*Blok Teks*

Last Saturday, aku jalan bersama seorang teman lama. Dulu sempat satu kampus, tapi dia hijrah ke Australia tahun 2005 dan sekarang sudah menjadi warga negara Australia. Bersama adiknya, yang juga baru mulai kuliah di sini, kami bertiga jalan-jalan ke Springvale. Sebuah suburb yang dipenuhi orang-orang Asia. Kebanyakan China dan Vietnam sih. Shopping center-nya, Springvale Shopping Center, persis kebanyakan pasar di Asia: semrawut. Tapi sih isinya lengkap banget, mulai dari berbagai jenis daging, seafood, ikan, sayuran, dan makanan-makanan asal Cina. Oh, aku menemukan sayur kangkung (harganya 2 dolar seikat). Banyak juga restoran Chinese food dan masakan Vietnam, dan deretan toko-toko yang mirip toko-toko di ITC Mangga Dua dan saudaranya, Glodok. Pokoknya sejauh mata memandang yang terlihat hanyalah kepala berambut hitam. 

Kemudian kembali aku berpetualang menuju bagian lain dari Victoria. Another suburb. Mooroolbark. Demi job interview. Jauh? Banget. Lumayan sih, karena aku muter-muter dulu, dua kali ganti kereta. Padahal kalau dari suburb di mana aku tinggal, ternyata cukup dua kali ganti bis. Lesson learned lah ya... 

So, do I like Melbourne? Hmmm... I don't know yet. But I precious the experience of coming here and get to meet people from around the world - and by "world" I mean China, Vietnam and India, get to see some new things and do things differently. But maybe I'll grow fonder for this city.

*Latihan 1*
Salin persis bagian teks tentang pengalaman di Melbourne yang dimulai dengan kata-kata "Last Saturday, aku" dan berakhir dengan "kepala berambut hitam.".
*Latihan 2*
Tentukan apakah setiap pernyataan berikut sesuai dengan teks tentang pengalaman di Melbourne, lalu jawab ya atau tidak disertai kutipan persis dari teks yang menjadi dasarnya: (a) Teman lama penulis pindah ke Australia pada tahun 2005. (b) Di Springvale, seikat kangkung dijual seharga 5 dolar. (c) Untuk sampai ke Mooroolbark, penulis berganti kereta tiga kali.

Cuplikan dataset
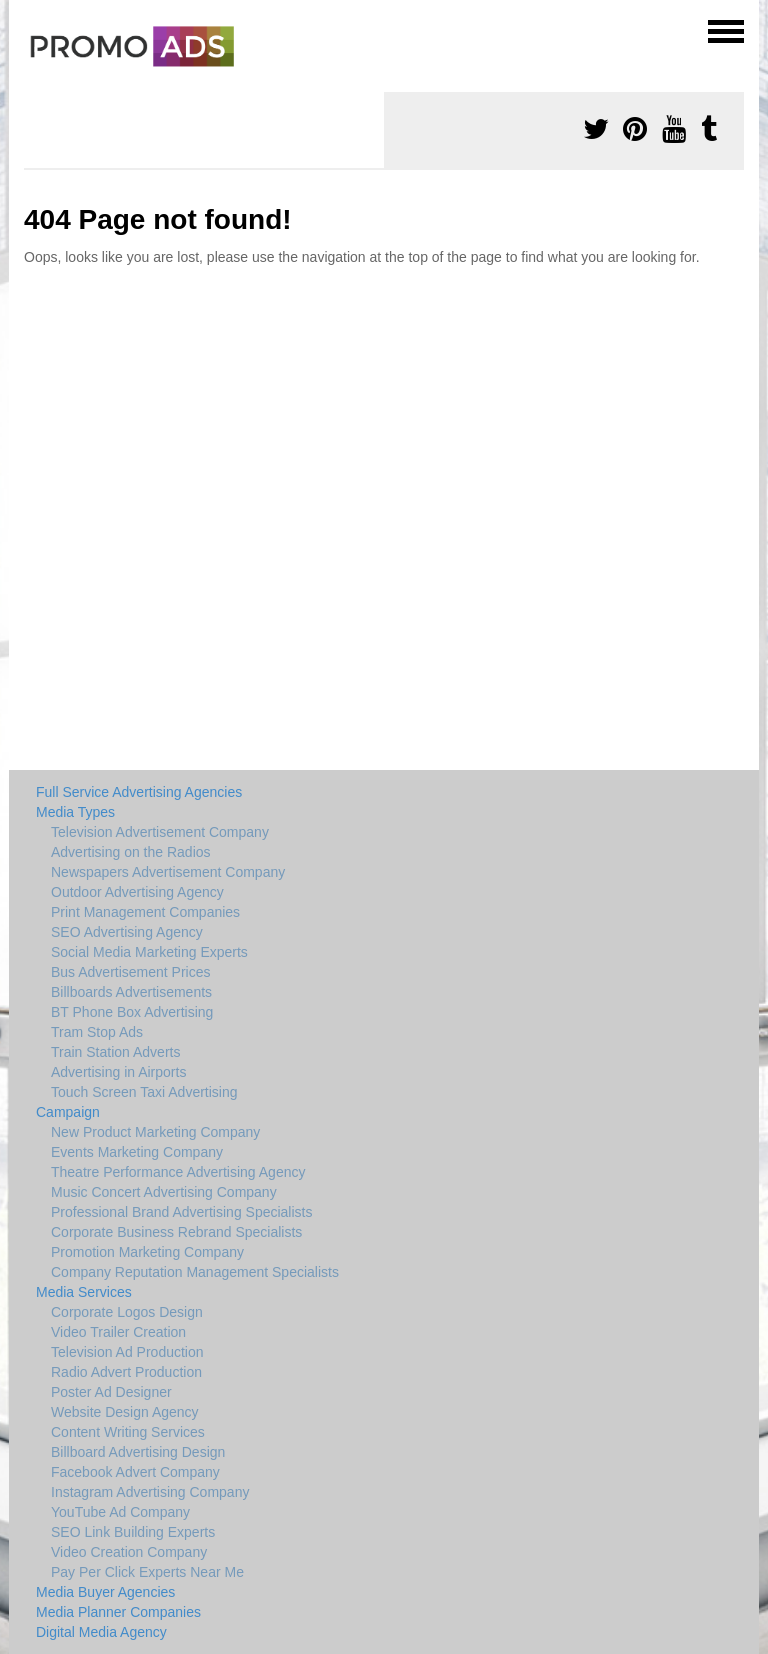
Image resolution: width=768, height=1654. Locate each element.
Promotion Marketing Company (147, 1252)
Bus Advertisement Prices (131, 972)
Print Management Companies (145, 912)
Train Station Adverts (115, 1052)
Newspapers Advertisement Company (168, 872)
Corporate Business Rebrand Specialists (176, 1232)
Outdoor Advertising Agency (137, 892)
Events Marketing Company (137, 1152)
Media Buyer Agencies (105, 1592)
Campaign (68, 1112)
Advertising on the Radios (131, 852)
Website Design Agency (125, 1412)
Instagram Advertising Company (150, 1492)
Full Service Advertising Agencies (139, 792)
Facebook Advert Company (135, 1472)
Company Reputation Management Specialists (195, 1272)
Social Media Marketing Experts (149, 952)
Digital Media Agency (101, 1632)
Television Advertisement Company (160, 832)
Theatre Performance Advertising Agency (178, 1172)
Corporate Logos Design (127, 1312)
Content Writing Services (128, 1432)
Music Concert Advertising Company (164, 1192)
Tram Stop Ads (97, 1032)
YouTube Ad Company (120, 1512)
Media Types (75, 812)
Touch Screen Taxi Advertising (144, 1092)
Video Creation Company (129, 1552)
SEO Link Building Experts (133, 1532)
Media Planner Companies (118, 1612)
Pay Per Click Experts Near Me (147, 1572)
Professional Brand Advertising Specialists (181, 1212)
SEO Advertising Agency (127, 932)
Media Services (84, 1292)
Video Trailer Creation (118, 1332)
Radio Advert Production (126, 1372)
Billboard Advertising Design (138, 1452)
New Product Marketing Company (155, 1132)
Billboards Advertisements (131, 992)
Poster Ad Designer (111, 1392)
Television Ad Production (127, 1352)
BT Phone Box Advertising (132, 1012)
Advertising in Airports (118, 1072)
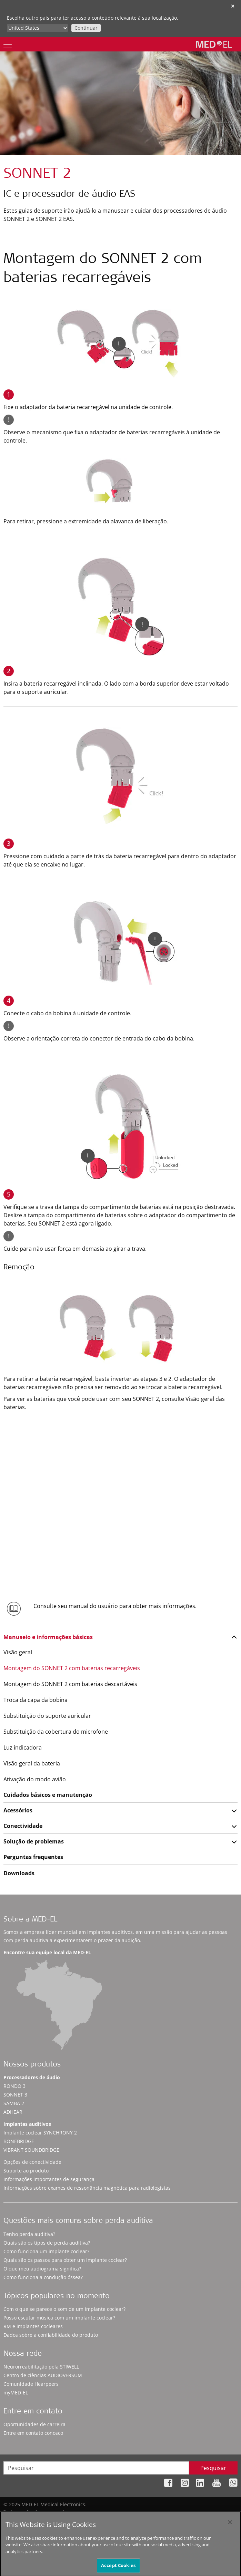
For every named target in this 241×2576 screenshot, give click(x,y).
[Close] (230, 2525)
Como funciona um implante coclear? (46, 2251)
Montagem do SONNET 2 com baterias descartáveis (70, 1684)
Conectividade (22, 1826)
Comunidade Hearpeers (31, 2384)
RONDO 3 (14, 2086)
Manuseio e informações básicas (48, 1637)
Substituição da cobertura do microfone (55, 1731)
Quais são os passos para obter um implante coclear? (65, 2260)
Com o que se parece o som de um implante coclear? (64, 2309)
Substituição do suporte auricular (47, 1716)
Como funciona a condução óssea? (43, 2277)
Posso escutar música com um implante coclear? (59, 2317)
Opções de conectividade (32, 2162)
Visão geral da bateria (31, 1763)
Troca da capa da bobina (35, 1700)
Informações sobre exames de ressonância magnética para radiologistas (87, 2188)
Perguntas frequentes (33, 1857)
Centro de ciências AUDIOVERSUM (42, 2375)
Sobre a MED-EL (30, 1920)
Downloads (18, 1873)
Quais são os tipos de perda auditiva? (46, 2242)
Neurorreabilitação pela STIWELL (41, 2366)
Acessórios (17, 1810)
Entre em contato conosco (33, 2433)
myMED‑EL (15, 2392)
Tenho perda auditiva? (29, 2234)
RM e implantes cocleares (33, 2326)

*Jawaban Tertulis 1*
Last Saturday, aku jalan bersama seorang teman lama. Dulu sempat satu kampus, tapi dia hijrah ke Australia tahun 2005 dan sekarang sudah menjadi warga negara Australia. Bersama adiknya, yang juga baru mulai kuliah di sini, kami bertiga jalan-jalan ke Springvale. Sebuah suburb yang dipenuhi orang-orang Asia. Kebanyakan China dan Vietnam sih. Shopping center-nya, Springvale Shopping Center, persis kebanyakan pasar di Asia: semrawut. Tapi sih isinya lengkap banget, mulai dari berbagai jenis daging, seafood, ikan, sayuran, dan makanan-makanan asal Cina. Oh, aku menemukan sayur kangkung (harganya 2 dolar seikat). Banyak juga restoran Chinese food dan masakan Vietnam, dan deretan toko-toko yang mirip toko-toko di ITC Mangga Dua dan saudaranya, Glodok. Pokoknya sejauh mata memandang yang terlihat hanyalah kepala berambut hitam.

*Jawaban Tertulis 2*
(a) Ya: "dia hijrah ke Australia tahun 2005"
(b) Tidak: "harganya 2 dolar seikat"
(c) Tidak: "dua kali ganti kereta"